"Dans les locaux de l'ambassade de France à Moscou, il existe une pièce appelée "la chambre sourde". On peut y parler en toute sécurité, à l'abri des micros indiscrets."
Isabelle Hausser
Beau roman allégorique de l'enfermement d'un diplomate qui se mure dans
ses soupçons et imagine son propre malheur conjugal, cette chambre
sourde réverbère en moi le meuble que je chéris entre tous: le bureau en
bois massif de mon cabinet de consultation. A chambre sourde, bureau
muet. Possède-t-on jamais pareil objet, qui transite par nos existences
et nous survivra sans aucun doute, emportant les confidences, joies et
souffrances confondues de milliers de patients. Le grand-père médecin de
mon épouse y travailla un demi-siècle, j'y aurai moi-même bientôt passé
près de quarante ans. Il aura été un confident discret, offrant sa
surface généreuse aux coudes, aux petits billets raturés, aux larmes
d'une dizaine de générations successives, d'inconnus improbables que
rien ne rapproche, les rassurant par sa simple permanence comme on
retrouve un être cher.
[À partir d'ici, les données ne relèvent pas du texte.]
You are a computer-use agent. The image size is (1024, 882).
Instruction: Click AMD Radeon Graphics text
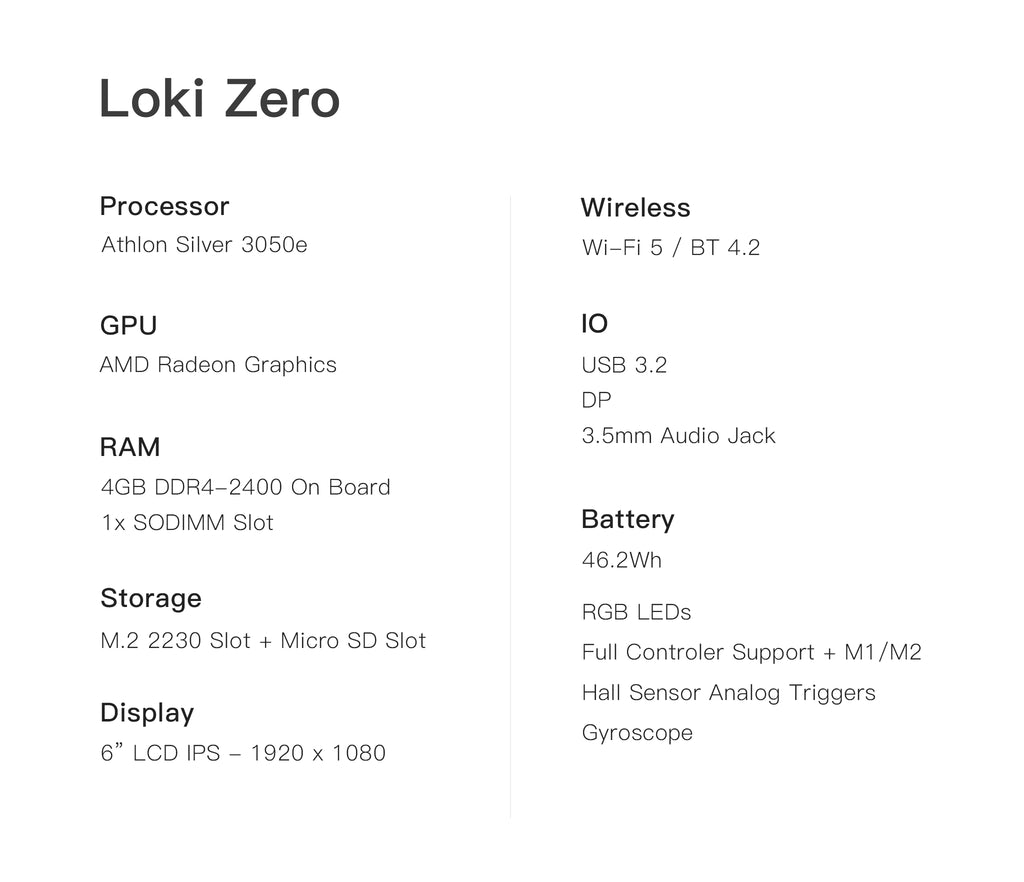[218, 364]
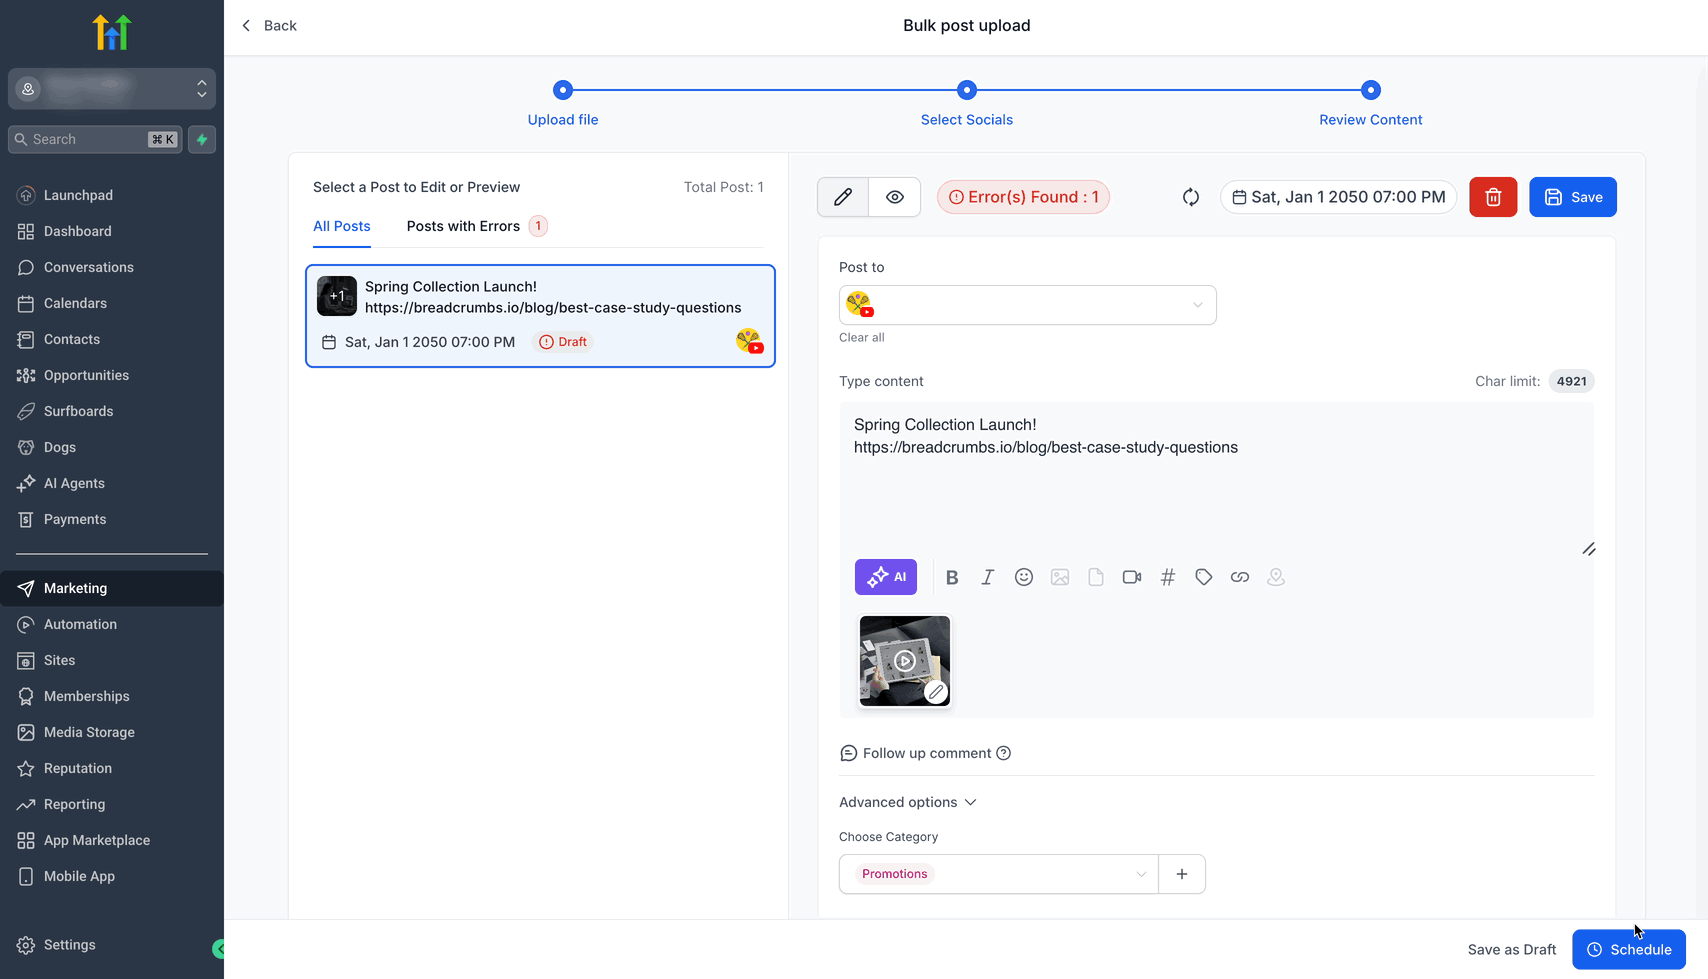Open the AI content generator

[885, 577]
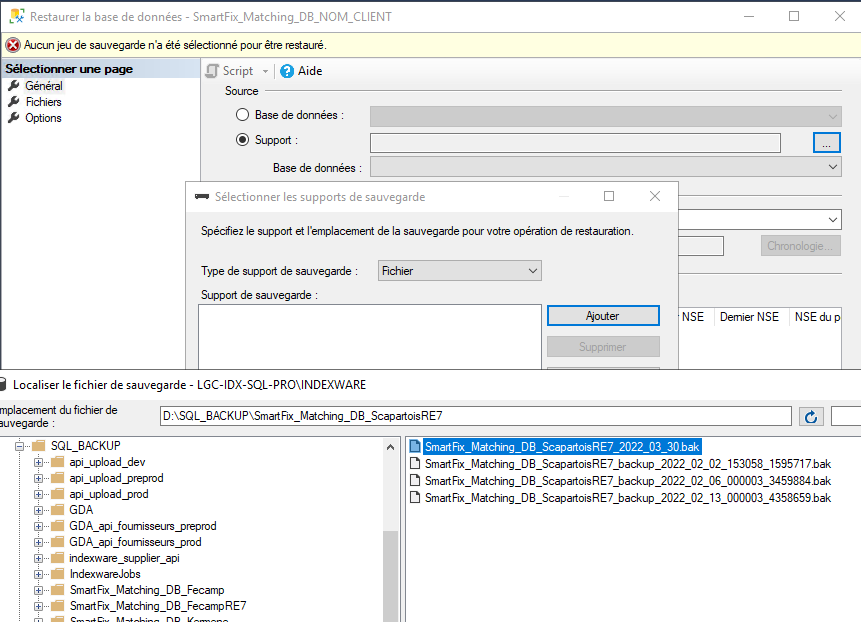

Sa présence, - même aspect sans âge, solidité,
reflets usés sur la marqueterie, localisation inchangée dans un cabinet
sans style défini, odeur de cire d'abeille et tabac de Virginie - a
davantage rasséréné les anxieux que ne le firent nos paroles, ou est-ce
l'alchimie des deux ? Certains soirs je l'interroge: que comptes-tu
faire de ta vie future, cher ami-meuble. Le bois travaille quel que soit
son âge chuchote-t-il, pas de souci.
Lu dans:
Isabelle Hausser. La chambre sourde. Editions de Fallois. 1998. 364 pages. Extrait page 4 de couverture.